Wednesday, August 08, 2007

"Save Darfur"? Why No "Save Congo"? Why No "Save Somalia"?

Congo - 4,000,000 dead since 1990. - "A conflict". "Blood Diamonds". etc.

Iraq - 600,000 dead since 2003. - "War on Terror". "Spreading Democracy".

Darfur - 200,000 dead since 1998. - "Genocide. Worst Humanitarian Crisise of Our Time".

The Politics of "Genocide".

According to the World Food Program, about 200,000 civilians have died in Darfur, 80 percent from starvation and disease, and 20 percent from violence. Close to 700,000 have been displaced. This, the US government, calls a genocide.
But 600,000 Iraqis have died since 2003 as a result of violence related to the Anglo-American invasion of Iraq and 3.7 million have either fled to neighboring countries or are internally displaced .

“I read about all sorts of violence against civilians,” says Mamdani, “and there are two places that I read about – one is Iraq, and one is Darfur … And I’m struck by the fact that the largest political movement against mass violence on US campuses is on Darfur and not on Iraq.” (4)

If Darfur is modest in comparison to Iraq, both are pipsqueeks compared to Congo. There, some 4,000,000 civilians have been slaughtered over several years, largely as a result of intervention by US proxies, Uganda and Rwanda.

In Somalia, 460,000 civilians have been displaced by fighting sparked by a US-backed and assisted invasion by Ethiopia (5). That invasion was aimed at ousting the popularly-backed Islamic Courts Union, which had brought a measure of stability to Somalia. “In the six months the Islamic courts (governed Somalia), less than 20 people lost their lives through violence. Now, that many die in 10 minutes,” observes Hussein Adow, a Mogadishu businessman (6).

Why is there is a Save Darfur Campaign, but no Save Congo Campaign and no Save Somalia Campaign?

Mamdani says that people in the West don’t react to the mass slaughter of civilians but to the labels their governments and media attach to them.

“Genocide is being instrumentalized by … the United States,” he explains. “It is being instrumentalized in a way that mass slaughters which implicate its adversaries are being named as genocide and those which implicate its friends or its proxies are not being named as genocide.”

Mandani calls this “the politics of naming.”

5 comments:

paul said...

Why no save America?

Denmark Vesey said...

pd said...

Why no save America?



There is. It's called "War on Terror". Which means a "War of Terror on Everybody Else."

Tricking you into supporting the hi-jacking of Sudan is part of the effort to "Save America".

paul said...

My point is we should focus on our domestic issues before we go trying to "save" the world. Especially our gov't, which has a responsibility to address our issues first. MN is a prime example of that. I'm sick of our gov't doing all this charity work. I don't pay my taxes for that.

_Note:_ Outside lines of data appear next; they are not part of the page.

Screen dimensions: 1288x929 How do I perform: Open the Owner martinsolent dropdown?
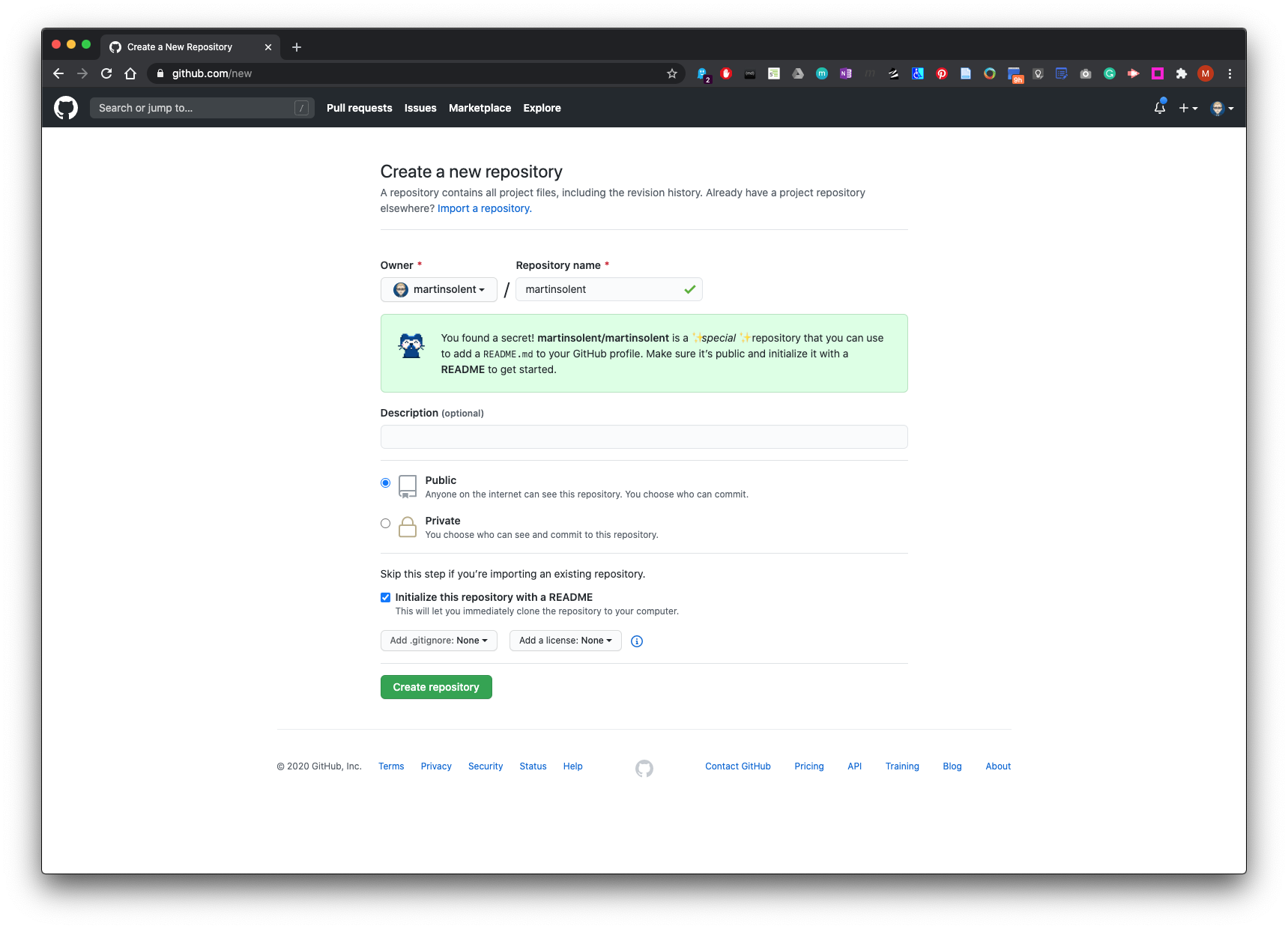[x=438, y=290]
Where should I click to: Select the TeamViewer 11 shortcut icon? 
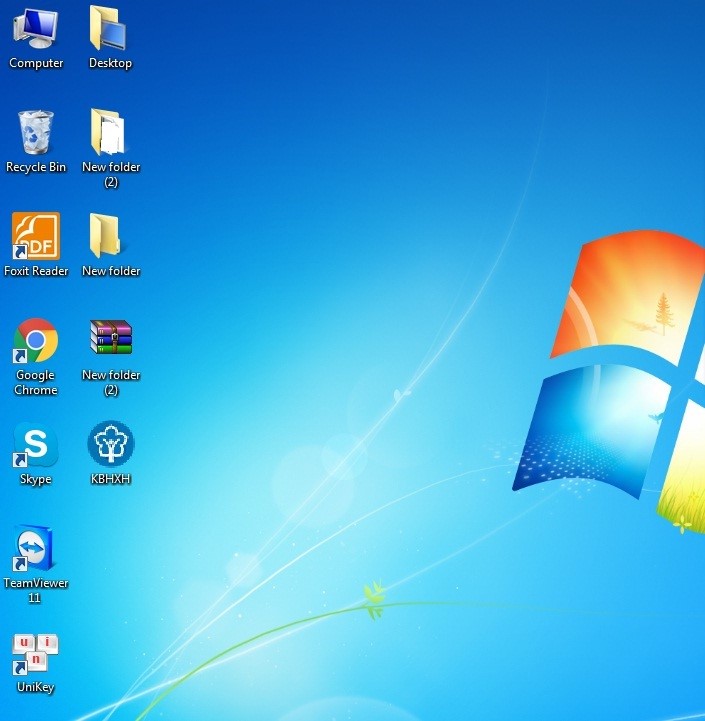point(36,549)
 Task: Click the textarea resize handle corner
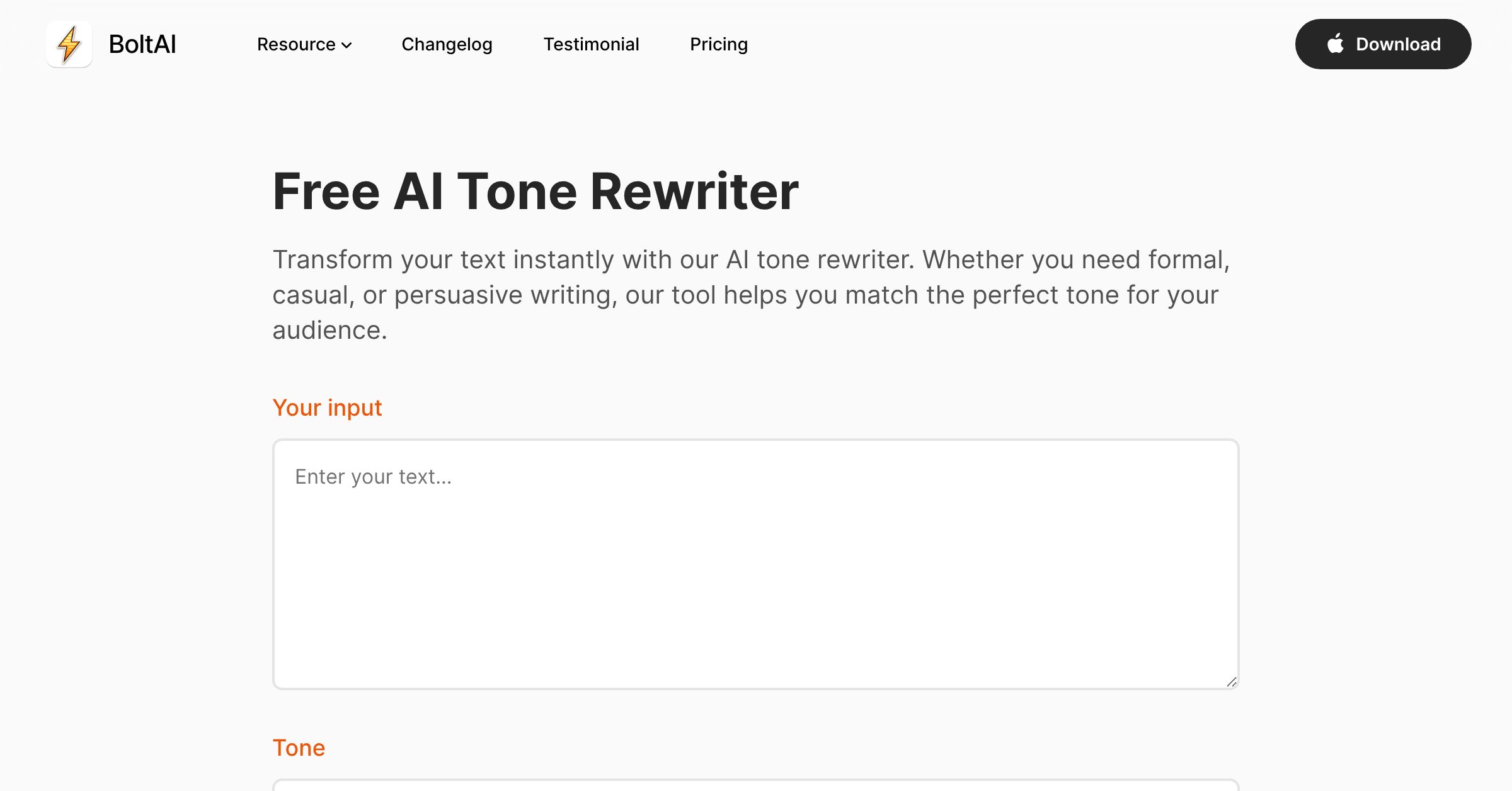coord(1232,682)
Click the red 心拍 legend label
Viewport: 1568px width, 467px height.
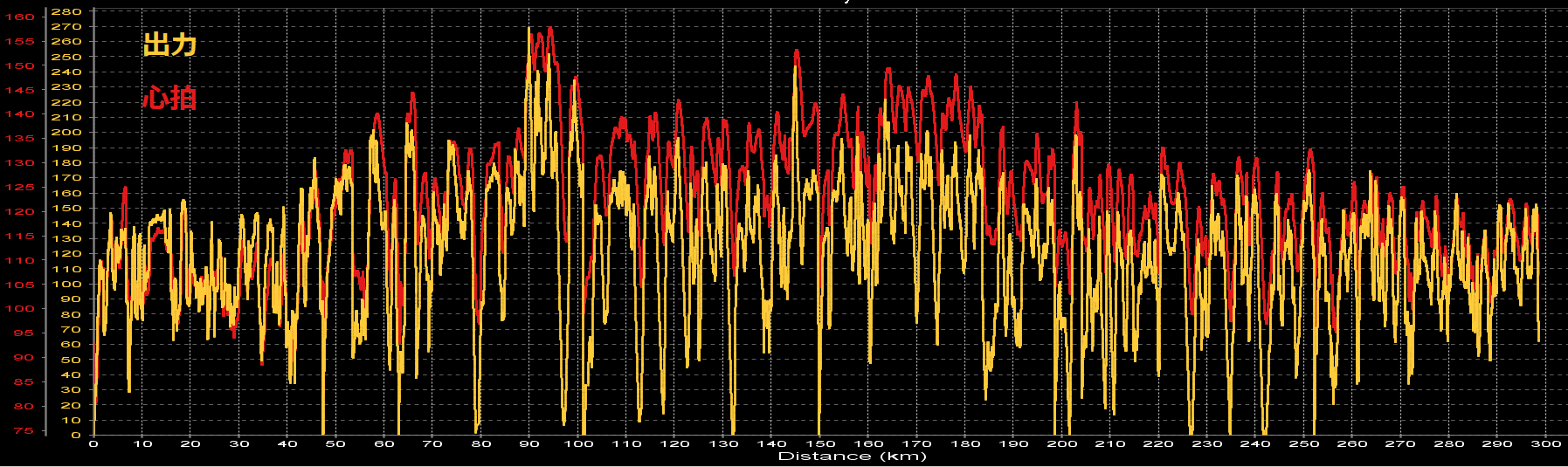pyautogui.click(x=169, y=98)
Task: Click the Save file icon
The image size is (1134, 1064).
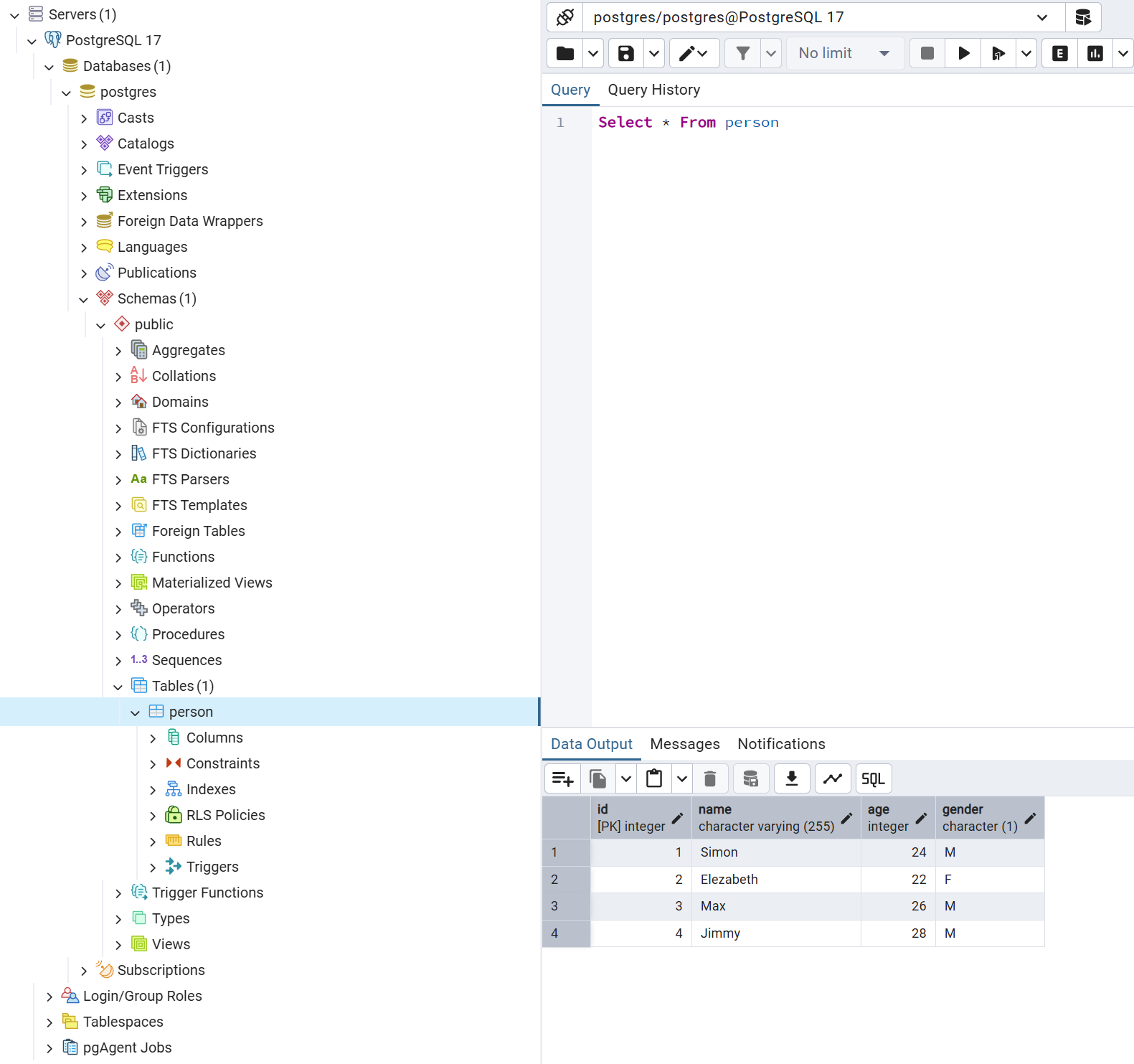Action: coord(625,53)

Intellectual Insurgent said...

And your taxes don't go for that, directly anyways. :-)

Nothing what the U.S. does abroad is "charity work". It is a series of schemes to make the rich richer and to make us taxpayers the guarantors of the debt. The U.S. could stop meddling abroad tomorrow and bridges in Minnesota will still fall.

Then they'll use the fall to explain why roads and bridges need to be "privatized" and given to a well-connected campaign contributor to charge us oodles for tolls.

If you've got 3 1/2 hours for an education, check out this documentary -


http://video.google.com/videoplay?docid=-515319560256183936&q=money+masters&total=1169&start=0&num=10&so=0&type=search&plindex=0

Denmark Vesey said...

P,

Don't mistake the deconstruction of the "Save Darfur" hype as a call to "Save Someplace Else".

However, blindly following the Official Darfur Spin kills more black people than doing nothing at all.